╭─ ENTRIES PROVIDED

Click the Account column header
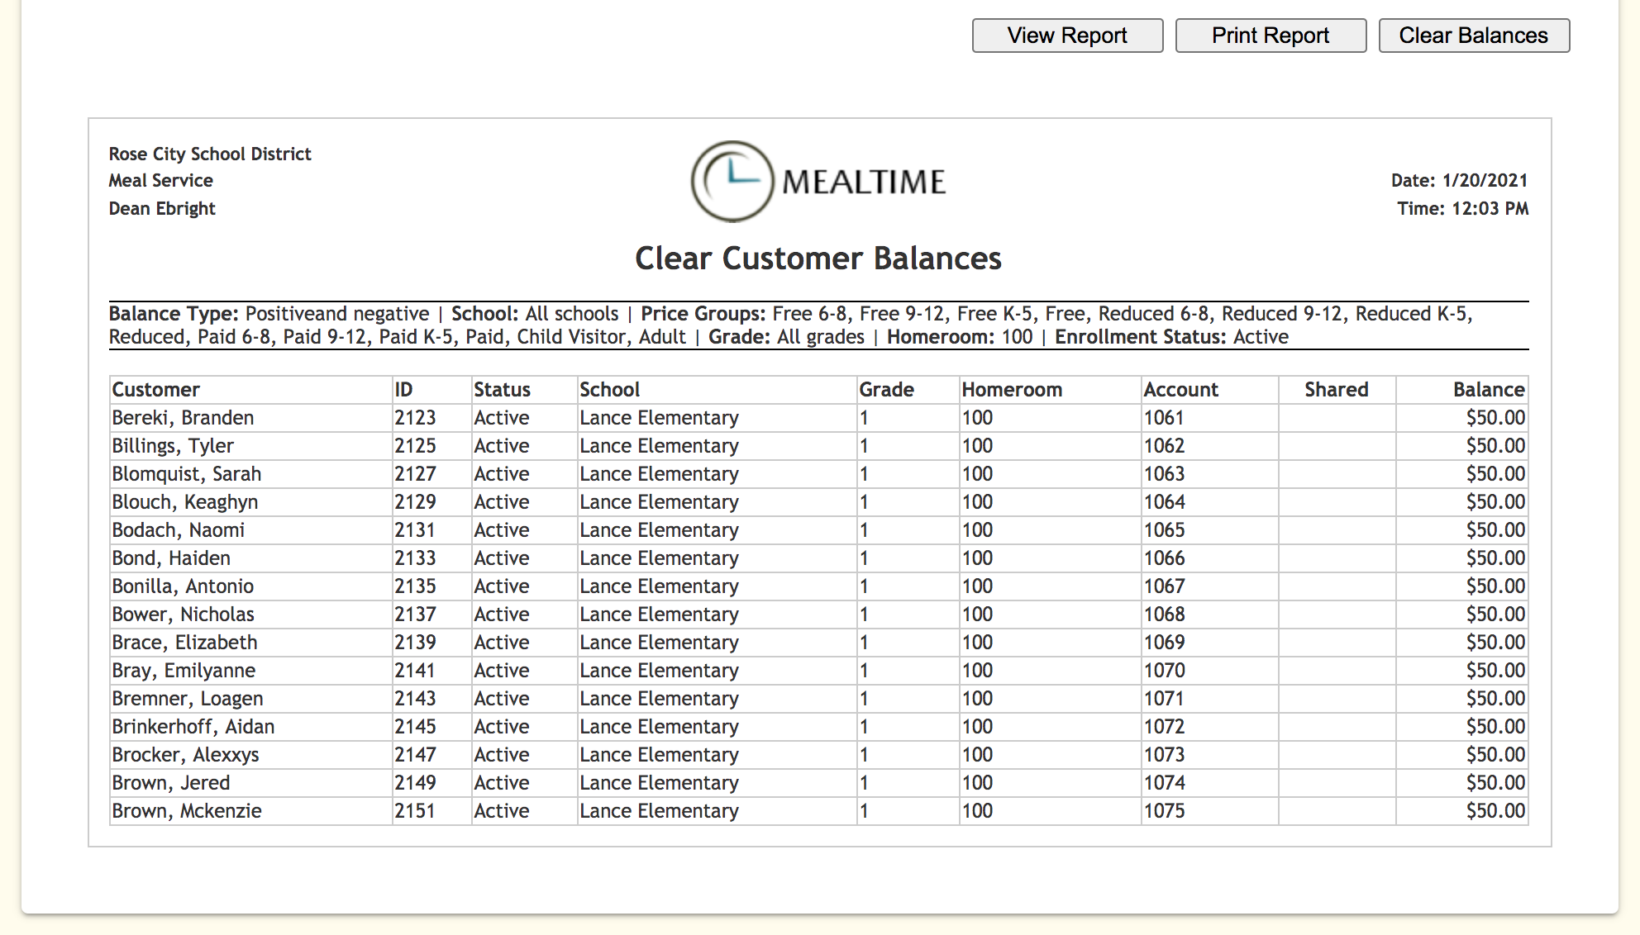Image resolution: width=1640 pixels, height=935 pixels. click(1180, 390)
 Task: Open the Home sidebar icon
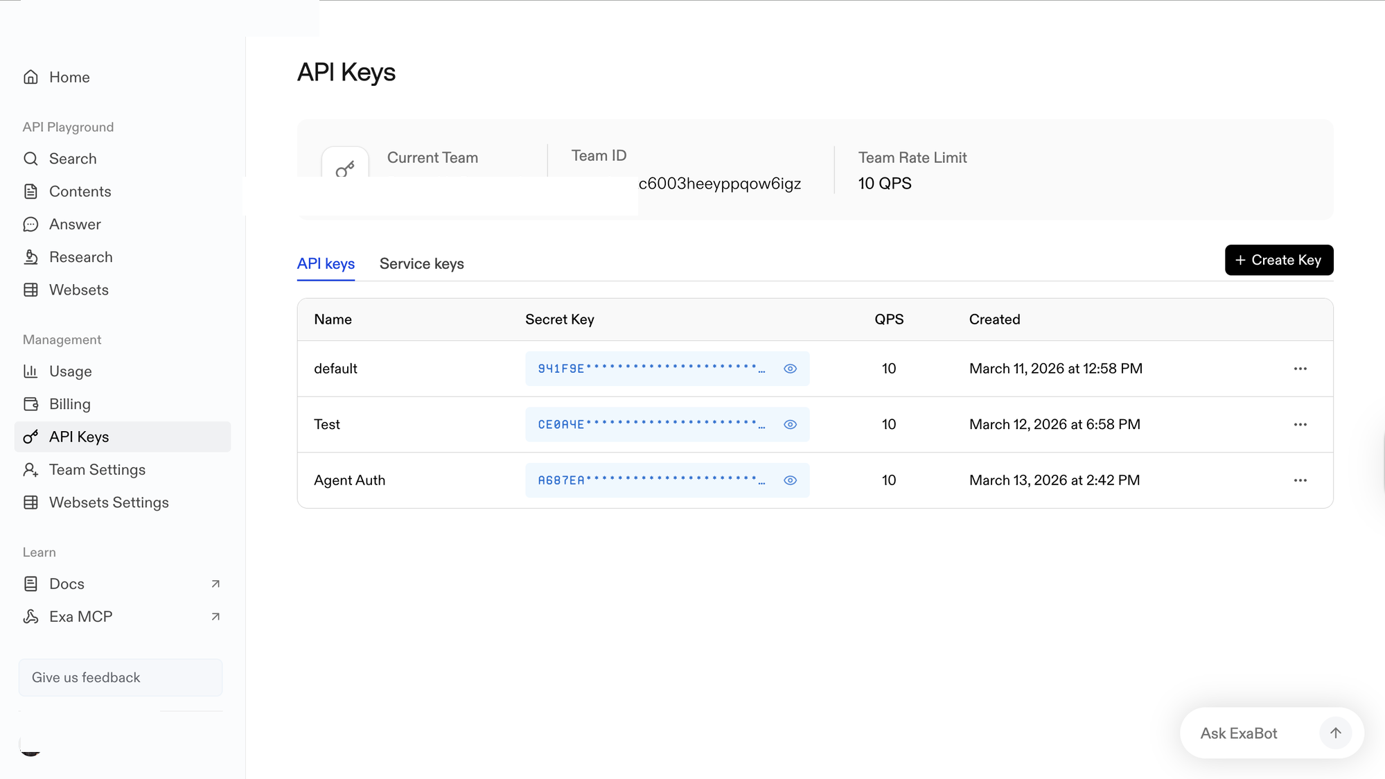click(x=31, y=77)
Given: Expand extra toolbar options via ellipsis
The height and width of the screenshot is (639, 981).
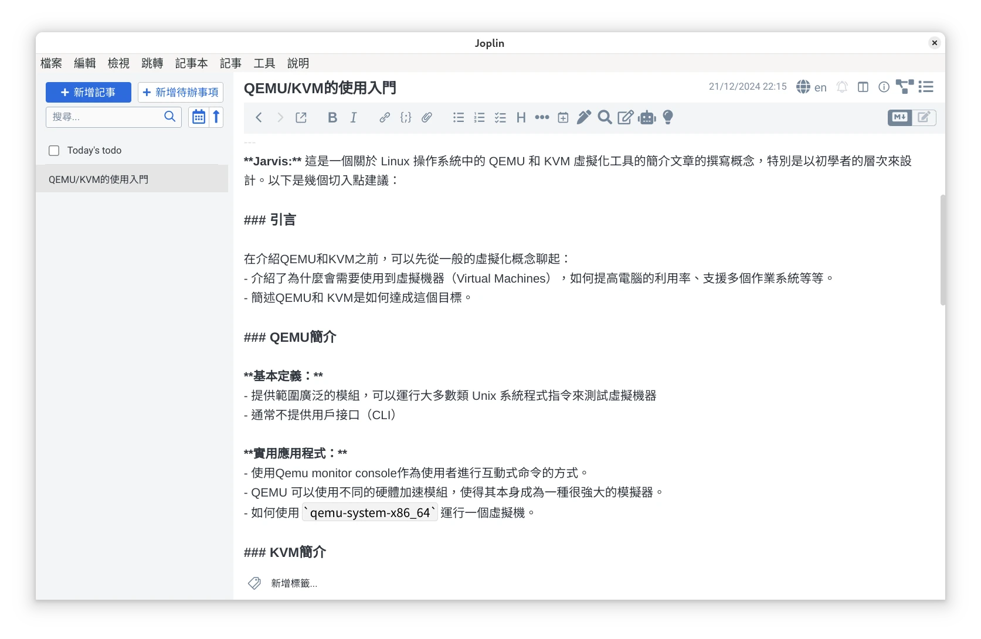Looking at the screenshot, I should 541,117.
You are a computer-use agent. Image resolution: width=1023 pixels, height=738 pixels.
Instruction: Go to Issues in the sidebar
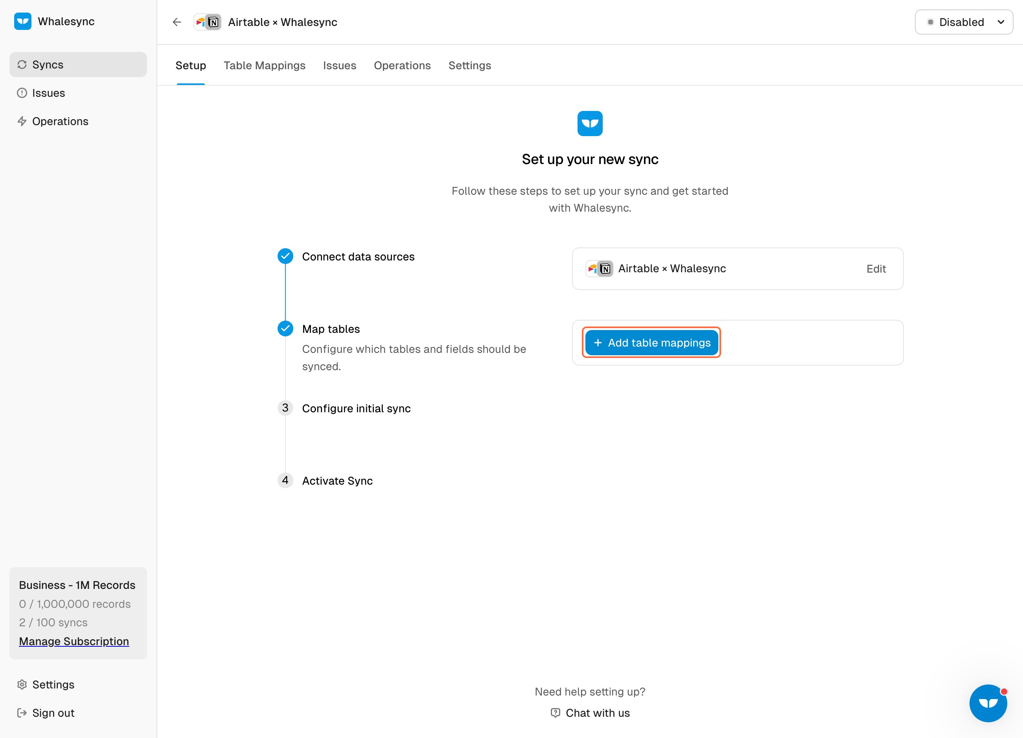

╰─

▸ **EXERCISE**: Leaving out all pictures, retype exactly the lines that run from the one containing "The height and" through the last line of the material.

▸ **TASK ANSWER**:
The height and width of the screenshot is (639, 981).
Looking at the screenshot, I should 541,117.
You are a computer-use agent. Image resolution: width=1023 pixels, height=738 pixels.
Instruction: Go to Issues in the sidebar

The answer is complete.